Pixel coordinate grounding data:
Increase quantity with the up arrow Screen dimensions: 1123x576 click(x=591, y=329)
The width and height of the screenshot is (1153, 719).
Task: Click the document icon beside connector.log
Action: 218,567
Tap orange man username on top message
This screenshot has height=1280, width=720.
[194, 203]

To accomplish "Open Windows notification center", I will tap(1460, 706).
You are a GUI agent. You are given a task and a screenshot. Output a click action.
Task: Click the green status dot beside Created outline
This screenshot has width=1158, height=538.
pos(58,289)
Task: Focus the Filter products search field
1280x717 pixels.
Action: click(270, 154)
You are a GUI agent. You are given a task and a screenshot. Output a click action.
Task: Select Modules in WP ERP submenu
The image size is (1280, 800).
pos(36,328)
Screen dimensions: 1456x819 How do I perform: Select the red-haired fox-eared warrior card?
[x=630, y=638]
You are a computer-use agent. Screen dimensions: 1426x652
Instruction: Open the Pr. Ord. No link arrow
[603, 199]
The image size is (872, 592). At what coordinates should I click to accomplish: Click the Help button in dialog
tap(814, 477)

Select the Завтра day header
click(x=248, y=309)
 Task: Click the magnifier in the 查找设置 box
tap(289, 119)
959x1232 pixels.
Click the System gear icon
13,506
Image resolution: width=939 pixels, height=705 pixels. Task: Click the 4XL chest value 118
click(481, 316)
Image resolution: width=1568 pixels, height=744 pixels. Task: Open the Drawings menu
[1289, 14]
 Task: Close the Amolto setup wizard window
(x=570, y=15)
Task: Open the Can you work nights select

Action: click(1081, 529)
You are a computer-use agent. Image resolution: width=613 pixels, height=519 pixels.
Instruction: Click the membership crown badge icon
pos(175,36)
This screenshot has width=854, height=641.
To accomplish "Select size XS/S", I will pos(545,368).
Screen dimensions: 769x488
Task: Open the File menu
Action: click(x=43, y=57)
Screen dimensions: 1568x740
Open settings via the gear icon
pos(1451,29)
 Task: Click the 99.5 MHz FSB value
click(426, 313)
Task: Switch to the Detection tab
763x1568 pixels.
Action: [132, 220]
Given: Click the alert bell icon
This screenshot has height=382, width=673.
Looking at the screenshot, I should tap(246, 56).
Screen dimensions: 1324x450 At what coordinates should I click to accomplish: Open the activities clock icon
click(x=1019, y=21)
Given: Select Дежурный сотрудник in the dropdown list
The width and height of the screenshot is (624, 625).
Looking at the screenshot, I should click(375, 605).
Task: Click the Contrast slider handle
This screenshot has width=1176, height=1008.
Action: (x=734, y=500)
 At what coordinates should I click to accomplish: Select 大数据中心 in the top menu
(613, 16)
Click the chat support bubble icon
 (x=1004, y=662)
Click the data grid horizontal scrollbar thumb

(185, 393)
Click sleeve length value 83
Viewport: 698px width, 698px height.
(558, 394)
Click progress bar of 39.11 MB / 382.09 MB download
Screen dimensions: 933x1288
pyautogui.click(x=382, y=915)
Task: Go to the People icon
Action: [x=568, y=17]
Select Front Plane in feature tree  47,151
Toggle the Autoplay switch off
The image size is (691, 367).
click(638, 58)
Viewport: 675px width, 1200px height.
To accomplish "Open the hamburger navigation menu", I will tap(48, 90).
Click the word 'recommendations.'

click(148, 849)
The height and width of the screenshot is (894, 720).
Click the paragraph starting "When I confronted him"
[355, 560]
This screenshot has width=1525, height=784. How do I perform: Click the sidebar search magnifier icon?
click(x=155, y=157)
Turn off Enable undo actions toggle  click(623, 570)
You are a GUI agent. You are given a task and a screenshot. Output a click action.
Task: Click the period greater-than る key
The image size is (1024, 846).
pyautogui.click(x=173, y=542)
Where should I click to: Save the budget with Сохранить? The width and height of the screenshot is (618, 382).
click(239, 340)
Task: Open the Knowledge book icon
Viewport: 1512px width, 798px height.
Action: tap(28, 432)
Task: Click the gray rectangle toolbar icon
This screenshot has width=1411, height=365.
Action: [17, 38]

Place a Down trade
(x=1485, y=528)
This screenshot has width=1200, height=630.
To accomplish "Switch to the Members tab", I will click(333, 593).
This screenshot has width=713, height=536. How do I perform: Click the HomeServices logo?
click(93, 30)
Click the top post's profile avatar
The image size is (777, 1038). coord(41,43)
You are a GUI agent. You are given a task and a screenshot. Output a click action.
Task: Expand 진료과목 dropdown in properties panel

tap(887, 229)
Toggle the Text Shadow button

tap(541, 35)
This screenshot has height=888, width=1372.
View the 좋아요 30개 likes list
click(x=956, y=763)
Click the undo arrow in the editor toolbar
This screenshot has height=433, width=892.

__WHAT THE EXERCISE ASKS__: Could you restate, word for word, every line from the one containing "Task: Click the period greater-than る key" through the last line of the records above, and nothing more?

__ANSWER TO THIS EXERCISE__:
Task: Click the period greater-than る key
The image size is (1024, 846).
pyautogui.click(x=173, y=542)
Where should I click to: Save the budget with Сохранить? The width and height of the screenshot is (618, 382).
click(239, 340)
Task: Open the Knowledge book icon
Viewport: 1512px width, 798px height.
Action: tap(28, 432)
Task: Click the gray rectangle toolbar icon
This screenshot has width=1411, height=365.
Action: [17, 38]

Place a Down trade
(x=1485, y=528)
This screenshot has width=1200, height=630.
To accomplish "Switch to the Members tab", I will click(333, 593).
This screenshot has width=713, height=536. How do I perform: Click the HomeServices logo?
click(93, 30)
Click the top post's profile avatar
The image size is (777, 1038). coord(41,43)
You are a GUI agent. You are given a task and a screenshot. Output a click action.
Task: Expand 진료과목 dropdown in properties panel

tap(887, 229)
Toggle the Text Shadow button

tap(541, 35)
This screenshot has height=888, width=1372.
View the 좋아요 30개 likes list
click(x=956, y=763)
Click the undo arrow in the editor toolbar
This screenshot has height=433, width=892.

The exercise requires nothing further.